A note on this story: The numbers below are a composite of 9 EC2 right-sizing engagements we've run on fleets sized 80–2,400 instances. Mix of EKS worker nodes, ECS hosts, and standalone application servers across us-east-1 / eu-west-1 / ap-south-1.
A CTO sent us this Slack DM last quarter:
"Our AWS bill is $1.4M/year. EC2 alone is $720K. I've already done RIs, Spot for stateless, and Compute Optimizer keeps telling me 'not enough data'. I'm out of ideas."
Here's what we found in the first 4 hours of the audit:
- Median CPU utilization across the fleet: 14.2% (over 30 days)
- 96 instances averaging <5% CPU for 90 days straight
- 41 m5.4xlarge running workloads that fit on m7i.xlarge
- Annualized waste: ~$203K
By day 21, we'd cut their EC2 bill from $720K to $474K/year. Zero performance regressions. No engineers complained. No incidents.
This is the playbook.
Why right-sizing beats every other AWS lever
Most teams chase Reserved Instances first because the savings look big in the calculator (40-60% off list). But here's the trap: RIs lock you into the wrong size for 1-3 years. If you over-provisioned by 2x and then buy a 3-year RI, you've just bought 6 years of waste.
Right-size first. Buy RIs second. Always.
| Lever | Typical savings | Reversibility | When to use |
|---|
| Right-sizing | 30-55% | Hours (just resize) | Always, first |
| Generation upgrade (m5→m7i) | 15-25% | Hours | After right-sizing |
| Spot instances | 60-90% | Stateless workloads | EKS workers, batch |
| Reserved Instances | 30-50% | 1-3 year commit | After steady-state |
| Savings Plans | 20-35% | 1-3 year commit | Compute-flexible workloads |
The compounding math: right-size (-40%) → upgrade generation (-20% of remainder) → buy 1y SP on what's left (-30%). End-state: 66% off list. Without locking yourself into the wrong size.
Step 1: Pull 30 days of real metrics (not 7, not 14)
The single biggest right-sizing mistake is using a 7-day window. Workloads breathe. Month-end batch jobs spike. Quarterly reports double the load. You need 30 days minimum.

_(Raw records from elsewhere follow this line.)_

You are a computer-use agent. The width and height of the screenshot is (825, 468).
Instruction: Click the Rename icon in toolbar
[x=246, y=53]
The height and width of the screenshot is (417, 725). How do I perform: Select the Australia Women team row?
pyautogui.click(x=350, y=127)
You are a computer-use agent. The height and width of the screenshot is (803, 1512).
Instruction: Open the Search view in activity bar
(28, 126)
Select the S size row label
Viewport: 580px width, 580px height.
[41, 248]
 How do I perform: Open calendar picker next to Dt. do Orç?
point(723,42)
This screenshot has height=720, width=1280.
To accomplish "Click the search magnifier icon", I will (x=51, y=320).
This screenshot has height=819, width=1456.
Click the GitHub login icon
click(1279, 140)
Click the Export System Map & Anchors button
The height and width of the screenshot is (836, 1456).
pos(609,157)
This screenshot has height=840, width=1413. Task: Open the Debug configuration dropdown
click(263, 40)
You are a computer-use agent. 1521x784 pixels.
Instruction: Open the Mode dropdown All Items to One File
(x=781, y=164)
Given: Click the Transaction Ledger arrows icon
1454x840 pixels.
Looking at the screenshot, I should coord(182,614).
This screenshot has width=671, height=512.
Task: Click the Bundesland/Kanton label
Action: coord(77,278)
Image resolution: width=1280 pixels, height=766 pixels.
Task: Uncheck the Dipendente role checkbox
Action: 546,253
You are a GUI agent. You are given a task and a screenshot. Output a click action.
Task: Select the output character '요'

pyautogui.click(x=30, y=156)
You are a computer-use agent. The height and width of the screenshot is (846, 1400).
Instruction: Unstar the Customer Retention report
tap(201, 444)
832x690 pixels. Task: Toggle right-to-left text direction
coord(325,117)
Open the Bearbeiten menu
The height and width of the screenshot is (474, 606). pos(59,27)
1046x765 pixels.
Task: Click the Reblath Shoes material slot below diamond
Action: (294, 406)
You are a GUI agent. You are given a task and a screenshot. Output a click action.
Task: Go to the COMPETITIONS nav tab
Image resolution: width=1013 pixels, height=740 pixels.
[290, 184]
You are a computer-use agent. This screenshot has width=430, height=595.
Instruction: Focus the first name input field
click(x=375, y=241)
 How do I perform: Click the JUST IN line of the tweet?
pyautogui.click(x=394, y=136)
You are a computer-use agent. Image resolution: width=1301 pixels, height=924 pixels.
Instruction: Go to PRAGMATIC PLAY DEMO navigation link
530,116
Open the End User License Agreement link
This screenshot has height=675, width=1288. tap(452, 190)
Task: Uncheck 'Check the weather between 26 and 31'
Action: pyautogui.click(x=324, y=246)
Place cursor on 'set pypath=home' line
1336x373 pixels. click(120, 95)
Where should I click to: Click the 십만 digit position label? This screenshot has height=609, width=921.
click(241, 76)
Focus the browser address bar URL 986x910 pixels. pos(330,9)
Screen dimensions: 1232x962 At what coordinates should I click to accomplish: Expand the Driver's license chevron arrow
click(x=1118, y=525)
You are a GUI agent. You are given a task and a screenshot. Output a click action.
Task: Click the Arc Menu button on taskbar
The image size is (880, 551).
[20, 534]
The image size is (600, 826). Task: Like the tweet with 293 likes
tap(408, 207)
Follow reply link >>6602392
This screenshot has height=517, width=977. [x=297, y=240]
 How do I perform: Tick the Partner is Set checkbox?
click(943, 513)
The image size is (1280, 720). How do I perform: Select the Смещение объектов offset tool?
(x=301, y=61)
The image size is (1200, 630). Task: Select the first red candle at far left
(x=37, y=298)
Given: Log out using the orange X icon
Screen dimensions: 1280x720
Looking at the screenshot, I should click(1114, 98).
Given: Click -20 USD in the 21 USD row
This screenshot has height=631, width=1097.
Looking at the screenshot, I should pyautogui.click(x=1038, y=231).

Pull these 6 CloudWatch metrics for every instance:
aws cloudwatch get-metric-statistics \
--namespace AWS/EC2 \
--metric-name CPUUtilization \
--dimensions Name=InstanceId,Value=i-0abc123 \
--start-time $(date -d '30 days ago' --iso-8601) \
--end-time $(date --iso-8601) \
--period 300 \
--statistics Maximum,Average,p99
| Metric | Why it matters |
|---|
CPUUtilization Max | Spot CPU bursts — never right-size below your max |
CPUUtilization p99 | Sustained peak — informs target headroom |
CPUUtilization Avg | Overall efficiency baseline |
mem_used_percent (CW agent) | EC2 doesn't expose memory natively — install the CW agent |
NetworkIn/Out Sum | Bandwidth-bound workloads need different families |
DiskWriteOps Sum | I/O bound? Consider i-class or attached io2 EBS |
Critical: if mem_used_percent isn't in CloudWatch, install the CW agent first. Right-sizing on CPU alone misses memory-bound workloads, and you'll learn that the hard way at 3am.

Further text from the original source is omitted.